All of the veterans found that the ride, the contact with Vietnam and the Vietnamese in a safe and comradely context helped them calm their demons. This seemingly happy ending, however, poses nagging questions to viewers by simultaneously offering a chilling indictment of the war and America in its aftermath. As the crowds cheer the riders as they enter Ho Chi Minh City, the American veterans contrast it with the brutal cold shoulder they received and continue to receive in the States.
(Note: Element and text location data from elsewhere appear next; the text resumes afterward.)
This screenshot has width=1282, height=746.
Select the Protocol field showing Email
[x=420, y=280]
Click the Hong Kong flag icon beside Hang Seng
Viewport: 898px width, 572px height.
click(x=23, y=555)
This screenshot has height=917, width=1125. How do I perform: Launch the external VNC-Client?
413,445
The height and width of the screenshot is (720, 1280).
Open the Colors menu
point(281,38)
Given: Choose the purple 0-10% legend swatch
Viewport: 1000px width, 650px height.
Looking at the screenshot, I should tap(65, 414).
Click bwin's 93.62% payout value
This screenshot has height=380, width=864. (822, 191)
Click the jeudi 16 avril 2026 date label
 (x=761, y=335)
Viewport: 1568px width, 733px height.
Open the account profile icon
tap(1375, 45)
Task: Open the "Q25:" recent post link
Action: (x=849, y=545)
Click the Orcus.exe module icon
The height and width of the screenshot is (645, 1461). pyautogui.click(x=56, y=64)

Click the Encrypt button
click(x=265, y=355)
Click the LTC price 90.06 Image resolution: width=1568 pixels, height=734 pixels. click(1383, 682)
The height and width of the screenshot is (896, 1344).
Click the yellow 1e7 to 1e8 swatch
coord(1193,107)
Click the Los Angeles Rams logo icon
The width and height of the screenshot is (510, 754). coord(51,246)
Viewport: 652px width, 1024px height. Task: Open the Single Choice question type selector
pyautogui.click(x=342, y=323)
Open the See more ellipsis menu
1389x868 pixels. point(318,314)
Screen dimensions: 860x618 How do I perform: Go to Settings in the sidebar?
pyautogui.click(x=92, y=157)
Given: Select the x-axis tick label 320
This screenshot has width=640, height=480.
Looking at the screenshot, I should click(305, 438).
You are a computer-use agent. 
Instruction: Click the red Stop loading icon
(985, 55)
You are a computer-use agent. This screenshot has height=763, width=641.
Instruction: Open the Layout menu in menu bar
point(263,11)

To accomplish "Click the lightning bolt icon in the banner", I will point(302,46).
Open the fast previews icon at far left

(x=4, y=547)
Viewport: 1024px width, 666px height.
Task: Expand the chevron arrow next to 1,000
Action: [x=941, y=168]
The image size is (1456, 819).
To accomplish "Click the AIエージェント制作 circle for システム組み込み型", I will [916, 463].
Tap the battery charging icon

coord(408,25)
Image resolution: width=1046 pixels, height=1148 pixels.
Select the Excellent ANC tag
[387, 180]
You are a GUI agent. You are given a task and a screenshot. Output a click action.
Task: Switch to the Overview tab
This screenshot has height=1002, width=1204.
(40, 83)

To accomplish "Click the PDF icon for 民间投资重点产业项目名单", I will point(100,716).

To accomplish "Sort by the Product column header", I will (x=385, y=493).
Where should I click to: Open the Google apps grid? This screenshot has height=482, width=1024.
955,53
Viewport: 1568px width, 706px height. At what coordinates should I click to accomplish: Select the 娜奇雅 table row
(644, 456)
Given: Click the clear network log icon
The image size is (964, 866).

Jose Ramos, who developed drug and alcohol problems and made multiple suicide atempts after his return home, says “What America could not give me in 30 years, I have found in Vietnam in a matter of days.” Jerry Stadtmiller, disfigured and half-blinded, thought he would be defending freedom, but found out that “freedom had nothing to do with it.”

Directors Blumenthal, Gilbert, and Quinn made a record of a small, but successful attempt to bring peace to warring minds and hearts, and further understanding and friendship between former enemies. In the United States and in other restless countries, ideology has turned people against each other again in ugly, often violent ways. Vietnam, Long Time Coming has something to teach us in this crucible moment in time, if we choose to listen.

Watch this film for free at Snag Films.

  • Sam Juliano spoke:
    29th/01/2017 to 4:50 pm

    “In the United States and in other restless countries, ideology has turned people against each other again in ugly, often violent ways.”

    No Marilyn, can’t be. You are kidding right? 🙂

    Quite a passionate treatment here of a film that by its very subject and theme should attract the film community en masse. I haven’t even seen it, nor heard of it, yet I was quite touched by the resilience of those who overcame their physical handicaps. Few can really perceive the psychological stress, and this films appears to go a long way to clearing the way for understanding. This aspect of the film more than intrigues me:

    “What I found most touching and valuable were the veterans’ memories and how they related to their surroundings. A Vietnamese rider in his 30s recalls being evacuated from his home in Hanoi and watching from a distance as the city was bombed repeatedly. Another spoke about the My Lai massacre that claimed 504 people, including 153 children, recalling that “Our hatred for the enemy boiled over” and transformed into campaigns of revenge.”

  • Marilyn spoke:
    29th/01/2017 to 5:32 pm

    Sam – Kartemquin films are really special, and this one was especially so. It’s worth your time to watch it on Snag Films.